2. For house buyers, the advantages of fixed rate housing loans are as follows:
(1) No interest rate risk. Fixed rate housing loan provides a risk management method for the house buyer, which transfers the interest rate risk borne by the house buyer to the bank. Once the contract is identified, no matter how the market interest rate changes, the borrower still pays the interest at the interest rate at the time of signing the contract, and does not care about the change of the market interest rate to adjust its income and expenditure plan, and does not worry about the payment difficulties caused by the increase of the repayment pressure when the market interest rate rises, which affects the normal development of other businesses, bringing the borrower time and energy savings and spiritual relaxation, Under the floating interest rate, when the interest rate rises rapidly, the borrower's interest expenditure will increase rapidly, and the mental pressure and losses caused by other business interruptions that may occur due to failure to repay the loan principal and interest on schedule will be avoided.
(2) Fixed rate housing loans give borrowers more choices.
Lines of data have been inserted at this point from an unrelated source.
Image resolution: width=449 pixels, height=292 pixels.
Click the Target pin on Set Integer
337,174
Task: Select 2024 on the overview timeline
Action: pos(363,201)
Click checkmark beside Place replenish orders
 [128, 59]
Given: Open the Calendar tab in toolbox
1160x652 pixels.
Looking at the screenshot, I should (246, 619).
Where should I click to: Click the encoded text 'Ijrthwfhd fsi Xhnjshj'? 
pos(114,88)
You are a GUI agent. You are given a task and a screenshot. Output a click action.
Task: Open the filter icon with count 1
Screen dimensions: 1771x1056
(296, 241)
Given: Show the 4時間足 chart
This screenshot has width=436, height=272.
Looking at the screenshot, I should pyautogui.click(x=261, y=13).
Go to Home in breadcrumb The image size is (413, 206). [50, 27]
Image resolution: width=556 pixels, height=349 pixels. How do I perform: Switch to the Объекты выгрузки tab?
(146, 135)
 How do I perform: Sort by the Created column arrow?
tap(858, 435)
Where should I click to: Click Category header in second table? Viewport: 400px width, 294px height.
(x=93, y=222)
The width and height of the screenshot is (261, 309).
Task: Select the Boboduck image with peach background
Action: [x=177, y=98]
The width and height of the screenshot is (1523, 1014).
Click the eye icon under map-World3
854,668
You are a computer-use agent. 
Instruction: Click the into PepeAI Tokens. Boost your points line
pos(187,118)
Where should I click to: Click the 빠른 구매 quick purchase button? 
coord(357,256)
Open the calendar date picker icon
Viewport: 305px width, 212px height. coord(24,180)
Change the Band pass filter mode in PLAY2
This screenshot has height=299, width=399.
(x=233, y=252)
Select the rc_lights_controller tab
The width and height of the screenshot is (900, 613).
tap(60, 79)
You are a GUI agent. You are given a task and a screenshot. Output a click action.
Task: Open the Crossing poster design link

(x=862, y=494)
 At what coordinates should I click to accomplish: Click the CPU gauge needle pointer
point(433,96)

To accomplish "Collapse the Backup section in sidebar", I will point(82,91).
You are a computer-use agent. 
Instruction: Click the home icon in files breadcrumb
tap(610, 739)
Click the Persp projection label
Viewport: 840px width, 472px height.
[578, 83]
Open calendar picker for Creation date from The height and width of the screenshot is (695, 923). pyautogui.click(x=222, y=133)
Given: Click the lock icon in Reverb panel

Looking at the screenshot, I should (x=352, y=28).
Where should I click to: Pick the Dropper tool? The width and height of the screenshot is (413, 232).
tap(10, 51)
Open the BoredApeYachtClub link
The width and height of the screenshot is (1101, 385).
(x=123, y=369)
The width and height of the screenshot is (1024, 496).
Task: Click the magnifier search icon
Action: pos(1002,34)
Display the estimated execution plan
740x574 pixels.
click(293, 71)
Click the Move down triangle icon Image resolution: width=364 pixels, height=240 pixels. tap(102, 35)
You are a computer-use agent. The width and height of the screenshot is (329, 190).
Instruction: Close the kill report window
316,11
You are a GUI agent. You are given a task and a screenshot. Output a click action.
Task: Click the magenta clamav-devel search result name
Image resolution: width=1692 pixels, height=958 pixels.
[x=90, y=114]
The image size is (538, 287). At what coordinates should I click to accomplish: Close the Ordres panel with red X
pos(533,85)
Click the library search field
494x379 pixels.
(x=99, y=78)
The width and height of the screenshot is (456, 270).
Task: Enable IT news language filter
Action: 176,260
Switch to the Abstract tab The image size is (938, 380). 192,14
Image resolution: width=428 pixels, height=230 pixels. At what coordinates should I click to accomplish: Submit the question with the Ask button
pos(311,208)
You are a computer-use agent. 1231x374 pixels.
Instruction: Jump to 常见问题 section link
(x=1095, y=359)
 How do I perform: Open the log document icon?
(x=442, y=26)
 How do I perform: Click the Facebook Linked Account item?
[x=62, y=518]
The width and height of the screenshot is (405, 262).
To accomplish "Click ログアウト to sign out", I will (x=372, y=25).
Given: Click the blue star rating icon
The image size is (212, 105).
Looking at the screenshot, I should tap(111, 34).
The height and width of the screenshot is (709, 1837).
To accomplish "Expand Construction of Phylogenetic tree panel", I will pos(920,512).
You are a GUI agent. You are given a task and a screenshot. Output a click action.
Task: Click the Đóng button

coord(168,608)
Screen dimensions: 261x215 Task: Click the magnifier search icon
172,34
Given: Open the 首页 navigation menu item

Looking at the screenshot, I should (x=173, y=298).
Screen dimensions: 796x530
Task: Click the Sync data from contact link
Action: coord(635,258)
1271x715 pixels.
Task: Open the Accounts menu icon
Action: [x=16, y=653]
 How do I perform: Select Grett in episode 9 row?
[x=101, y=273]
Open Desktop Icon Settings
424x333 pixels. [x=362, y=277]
Expected inflation rate Increase, economic growth, then choose fixed rate loans. The expected inflation rate is reduced, and the economic development is slowed down Floating rate loan In this way, the borrower will get more benefits. If the borrower cannot predict the long-term interest rate, it is a safe method to adopt a fixed interest rate.
3 For the society and national government, fixed rate housing loans have the following advantages:
(1) Fixed rate mortgages It is more conducive to the fine-tuning of monetary policy on the housing market. For floating rate mortgages, when the house price rises so fast that the central bank has to raise the interest rate to adjust, not only the new loan interest rate will rise, but also the existing loan interest rate will rise. Interest rate of existing loans Obviously, the change of will not affect the price rise of new houses, but will only increase the burden on borrowers and increase the credit risk of loans. Only when there is no impact on existing loans and only marginal effect on new loans can monetary policy be freely implemented. What meets this condition is a fixed rate mortgage.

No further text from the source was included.